Asian stocks fluctuated on Wednesday while oil prices swung as talks to end the Iran war appeared to be at a standstill and the crucial Strait of Hormuz no nearer being reopened.

While the White House has said Donald Trump and his team were considering Tehran’s latest proposal to restore traffic through the waterway, CNN and the Wall Street Journal said the president was sceptical.

The Islamic republic this week submitted a plan that would reportedly see it ease the chokehold and Washington lift its retaliatory blockade on the country’s ports as talks continued, including over its nuclear programme.

While US Secretary of State Marco Rubio said Iran’s proposal was “better than what we thought they were going to submit”, he insisted any eventual deal had to be “one that definitively prevents them from sprinting towards a nuclear weapon”.

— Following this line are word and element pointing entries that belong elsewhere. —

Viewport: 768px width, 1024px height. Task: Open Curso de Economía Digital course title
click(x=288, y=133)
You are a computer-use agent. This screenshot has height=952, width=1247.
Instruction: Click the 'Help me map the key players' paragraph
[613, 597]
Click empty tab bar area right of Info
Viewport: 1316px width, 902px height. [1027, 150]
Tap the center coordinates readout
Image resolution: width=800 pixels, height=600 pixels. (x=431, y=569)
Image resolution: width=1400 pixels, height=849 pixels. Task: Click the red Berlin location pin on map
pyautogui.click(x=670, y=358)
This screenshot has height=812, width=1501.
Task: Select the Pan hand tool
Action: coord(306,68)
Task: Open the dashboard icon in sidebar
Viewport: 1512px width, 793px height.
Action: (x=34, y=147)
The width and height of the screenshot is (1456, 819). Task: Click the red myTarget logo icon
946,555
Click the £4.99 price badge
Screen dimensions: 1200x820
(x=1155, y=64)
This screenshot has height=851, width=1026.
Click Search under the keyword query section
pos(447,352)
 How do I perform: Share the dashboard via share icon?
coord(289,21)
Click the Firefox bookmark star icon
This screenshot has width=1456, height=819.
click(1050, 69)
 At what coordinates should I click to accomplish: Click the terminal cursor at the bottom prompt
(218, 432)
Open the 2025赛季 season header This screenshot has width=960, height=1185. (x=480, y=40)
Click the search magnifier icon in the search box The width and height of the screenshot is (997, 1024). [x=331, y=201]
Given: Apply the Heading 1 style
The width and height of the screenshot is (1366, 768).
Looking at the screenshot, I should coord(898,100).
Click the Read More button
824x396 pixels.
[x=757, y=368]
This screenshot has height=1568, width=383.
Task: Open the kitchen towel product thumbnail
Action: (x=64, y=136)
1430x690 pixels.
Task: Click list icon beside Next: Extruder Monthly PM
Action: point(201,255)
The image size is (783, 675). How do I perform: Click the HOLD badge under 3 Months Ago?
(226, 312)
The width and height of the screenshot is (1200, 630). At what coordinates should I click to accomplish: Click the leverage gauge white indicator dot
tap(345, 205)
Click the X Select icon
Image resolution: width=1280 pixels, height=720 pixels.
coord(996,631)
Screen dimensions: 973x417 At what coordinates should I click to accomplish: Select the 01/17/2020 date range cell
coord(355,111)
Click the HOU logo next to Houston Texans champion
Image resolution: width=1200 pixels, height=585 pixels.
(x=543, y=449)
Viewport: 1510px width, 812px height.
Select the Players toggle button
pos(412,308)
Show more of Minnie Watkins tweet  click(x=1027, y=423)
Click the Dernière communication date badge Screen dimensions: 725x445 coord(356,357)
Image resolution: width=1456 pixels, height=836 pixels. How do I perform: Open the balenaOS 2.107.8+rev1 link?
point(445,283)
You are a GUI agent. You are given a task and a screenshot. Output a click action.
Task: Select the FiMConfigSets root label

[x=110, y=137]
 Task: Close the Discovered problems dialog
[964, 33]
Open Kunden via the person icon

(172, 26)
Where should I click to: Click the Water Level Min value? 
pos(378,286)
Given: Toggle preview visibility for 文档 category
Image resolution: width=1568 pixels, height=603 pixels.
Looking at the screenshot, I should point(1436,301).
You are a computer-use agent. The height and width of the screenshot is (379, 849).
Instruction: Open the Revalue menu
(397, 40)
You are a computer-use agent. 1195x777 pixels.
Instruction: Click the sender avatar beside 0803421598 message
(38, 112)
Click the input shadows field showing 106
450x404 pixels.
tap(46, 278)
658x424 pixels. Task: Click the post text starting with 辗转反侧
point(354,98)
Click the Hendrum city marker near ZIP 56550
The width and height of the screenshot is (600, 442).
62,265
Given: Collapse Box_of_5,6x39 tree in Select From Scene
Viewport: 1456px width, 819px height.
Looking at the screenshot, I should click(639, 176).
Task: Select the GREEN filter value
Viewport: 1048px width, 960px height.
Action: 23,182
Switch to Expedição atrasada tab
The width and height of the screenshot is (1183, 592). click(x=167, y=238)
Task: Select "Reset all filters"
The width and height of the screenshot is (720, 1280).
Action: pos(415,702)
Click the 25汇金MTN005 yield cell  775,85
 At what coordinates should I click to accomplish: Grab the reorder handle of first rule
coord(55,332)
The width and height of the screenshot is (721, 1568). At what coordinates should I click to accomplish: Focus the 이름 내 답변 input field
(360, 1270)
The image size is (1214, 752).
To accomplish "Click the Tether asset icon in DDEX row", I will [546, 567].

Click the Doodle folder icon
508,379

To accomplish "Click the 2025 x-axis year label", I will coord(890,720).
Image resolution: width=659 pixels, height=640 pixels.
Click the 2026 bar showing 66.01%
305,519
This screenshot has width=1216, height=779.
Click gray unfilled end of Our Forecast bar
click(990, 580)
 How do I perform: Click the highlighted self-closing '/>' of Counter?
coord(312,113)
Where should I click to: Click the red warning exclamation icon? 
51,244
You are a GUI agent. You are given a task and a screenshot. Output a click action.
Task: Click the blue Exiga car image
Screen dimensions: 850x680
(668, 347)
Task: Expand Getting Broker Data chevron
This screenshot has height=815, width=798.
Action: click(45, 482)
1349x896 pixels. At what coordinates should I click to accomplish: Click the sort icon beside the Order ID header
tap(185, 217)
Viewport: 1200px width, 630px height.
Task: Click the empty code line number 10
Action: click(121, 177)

Iranian defence ministry spokesman Reza Talaei-Nik said Washington “must abandon its illegal and irrational demands”, adding the United States was “no longer in a position to dictate its policy to independent nations”.

Qatar warned of the possibility of a “frozen conflict” if a definitive resolution is not found.

Concerns about the stalled peace push have pushed crude prices higher for more than a week, with Trump’s decision to cancel his envoys’ trip for peace talks in Pakistan last weekend adding to the downbeat mood.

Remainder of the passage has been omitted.